BRIEF>
Write out the records that follow with every word intact.

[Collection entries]
• • • • •
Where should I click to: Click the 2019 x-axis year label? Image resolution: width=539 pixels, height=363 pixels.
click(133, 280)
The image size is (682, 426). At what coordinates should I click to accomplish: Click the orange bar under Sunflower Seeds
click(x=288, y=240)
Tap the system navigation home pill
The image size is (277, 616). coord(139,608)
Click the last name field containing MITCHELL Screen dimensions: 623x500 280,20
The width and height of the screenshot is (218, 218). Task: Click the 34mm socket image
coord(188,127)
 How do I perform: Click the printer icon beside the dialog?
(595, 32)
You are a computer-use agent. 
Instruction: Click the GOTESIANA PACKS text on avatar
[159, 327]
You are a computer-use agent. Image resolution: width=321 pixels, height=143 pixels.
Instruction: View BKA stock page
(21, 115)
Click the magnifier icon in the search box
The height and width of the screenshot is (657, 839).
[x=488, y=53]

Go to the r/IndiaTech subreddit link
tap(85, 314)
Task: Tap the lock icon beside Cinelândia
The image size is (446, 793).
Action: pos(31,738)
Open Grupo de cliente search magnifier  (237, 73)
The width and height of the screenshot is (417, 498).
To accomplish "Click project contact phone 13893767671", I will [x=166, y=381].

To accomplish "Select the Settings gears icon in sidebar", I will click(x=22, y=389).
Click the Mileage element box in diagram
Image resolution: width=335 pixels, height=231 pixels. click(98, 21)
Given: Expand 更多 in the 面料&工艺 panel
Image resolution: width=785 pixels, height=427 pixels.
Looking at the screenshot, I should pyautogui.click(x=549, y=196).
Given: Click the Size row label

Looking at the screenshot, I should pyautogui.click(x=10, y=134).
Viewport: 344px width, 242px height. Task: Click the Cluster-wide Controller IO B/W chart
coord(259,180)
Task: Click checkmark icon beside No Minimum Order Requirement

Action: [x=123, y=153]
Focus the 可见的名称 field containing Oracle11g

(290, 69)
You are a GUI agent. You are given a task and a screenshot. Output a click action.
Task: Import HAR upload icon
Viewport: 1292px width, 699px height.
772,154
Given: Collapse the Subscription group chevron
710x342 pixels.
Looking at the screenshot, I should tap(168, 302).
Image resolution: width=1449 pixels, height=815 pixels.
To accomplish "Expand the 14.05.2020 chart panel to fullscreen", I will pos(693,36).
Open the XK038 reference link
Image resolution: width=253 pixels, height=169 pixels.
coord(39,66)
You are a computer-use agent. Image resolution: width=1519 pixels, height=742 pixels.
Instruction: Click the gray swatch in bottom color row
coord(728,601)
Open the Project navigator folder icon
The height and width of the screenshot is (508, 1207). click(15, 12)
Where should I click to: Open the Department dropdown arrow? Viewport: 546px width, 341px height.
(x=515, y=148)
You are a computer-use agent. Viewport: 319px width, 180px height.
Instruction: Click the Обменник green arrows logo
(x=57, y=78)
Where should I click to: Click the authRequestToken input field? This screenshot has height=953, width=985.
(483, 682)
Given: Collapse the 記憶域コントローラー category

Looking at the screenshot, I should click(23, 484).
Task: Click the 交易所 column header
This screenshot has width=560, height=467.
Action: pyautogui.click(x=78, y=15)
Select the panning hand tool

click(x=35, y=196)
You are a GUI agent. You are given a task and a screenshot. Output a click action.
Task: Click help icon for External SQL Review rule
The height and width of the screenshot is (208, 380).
• • • • •
RESPONSE TO THIS EXERCISE>
Where should I click to: Click the 2019 x-axis year label? Image resolution: width=539 pixels, height=363 pixels.
click(133, 280)
The image size is (682, 426). At what coordinates should I click to accomplish: Click the orange bar under Sunflower Seeds
click(x=288, y=240)
Tap the system navigation home pill
The image size is (277, 616). coord(139,608)
Click the last name field containing MITCHELL Screen dimensions: 623x500 280,20
The width and height of the screenshot is (218, 218). Task: Click the 34mm socket image
coord(188,127)
 How do I perform: Click the printer icon beside the dialog?
(595, 32)
You are a computer-use agent. 
Instruction: Click the GOTESIANA PACKS text on avatar
[159, 327]
You are a computer-use agent. Image resolution: width=321 pixels, height=143 pixels.
Instruction: View BKA stock page
(21, 115)
Click the magnifier icon in the search box
The height and width of the screenshot is (657, 839).
[x=488, y=53]

Go to the r/IndiaTech subreddit link
tap(85, 314)
Task: Tap the lock icon beside Cinelândia
The image size is (446, 793).
Action: pos(31,738)
Open Grupo de cliente search magnifier  (237, 73)
The width and height of the screenshot is (417, 498).
To accomplish "Click project contact phone 13893767671", I will [x=166, y=381].

To accomplish "Select the Settings gears icon in sidebar", I will click(x=22, y=389).
Click the Mileage element box in diagram
Image resolution: width=335 pixels, height=231 pixels. click(98, 21)
Given: Expand 更多 in the 面料&工艺 panel
Image resolution: width=785 pixels, height=427 pixels.
Looking at the screenshot, I should pyautogui.click(x=549, y=196).
Given: Click the Size row label

Looking at the screenshot, I should pyautogui.click(x=10, y=134).
Viewport: 344px width, 242px height. Task: Click the Cluster-wide Controller IO B/W chart
coord(259,180)
Task: Click checkmark icon beside No Minimum Order Requirement

Action: [x=123, y=153]
Focus the 可见的名称 field containing Oracle11g

(290, 69)
You are a GUI agent. You are given a task and a screenshot. Output a click action.
Task: Import HAR upload icon
Viewport: 1292px width, 699px height.
772,154
Given: Collapse the Subscription group chevron
710x342 pixels.
Looking at the screenshot, I should tap(168, 302).
Image resolution: width=1449 pixels, height=815 pixels.
To accomplish "Expand the 14.05.2020 chart panel to fullscreen", I will pos(693,36).
Open the XK038 reference link
Image resolution: width=253 pixels, height=169 pixels.
coord(39,66)
You are a computer-use agent. Image resolution: width=1519 pixels, height=742 pixels.
Instruction: Click the gray swatch in bottom color row
coord(728,601)
Open the Project navigator folder icon
The height and width of the screenshot is (508, 1207). click(15, 12)
Where should I click to: Open the Department dropdown arrow? Viewport: 546px width, 341px height.
(x=515, y=148)
You are a computer-use agent. Viewport: 319px width, 180px height.
Instruction: Click the Обменник green arrows logo
(x=57, y=78)
Where should I click to: Click the authRequestToken input field? This screenshot has height=953, width=985.
(483, 682)
Given: Collapse the 記憶域コントローラー category

Looking at the screenshot, I should click(23, 484).
Task: Click the 交易所 column header
This screenshot has width=560, height=467.
Action: pyautogui.click(x=78, y=15)
Select the panning hand tool

click(x=35, y=196)
You are a GUI agent. You are given a task and a screenshot. Output a click action.
Task: Click help icon for External SQL Review rule
The height and width of the screenshot is (208, 380).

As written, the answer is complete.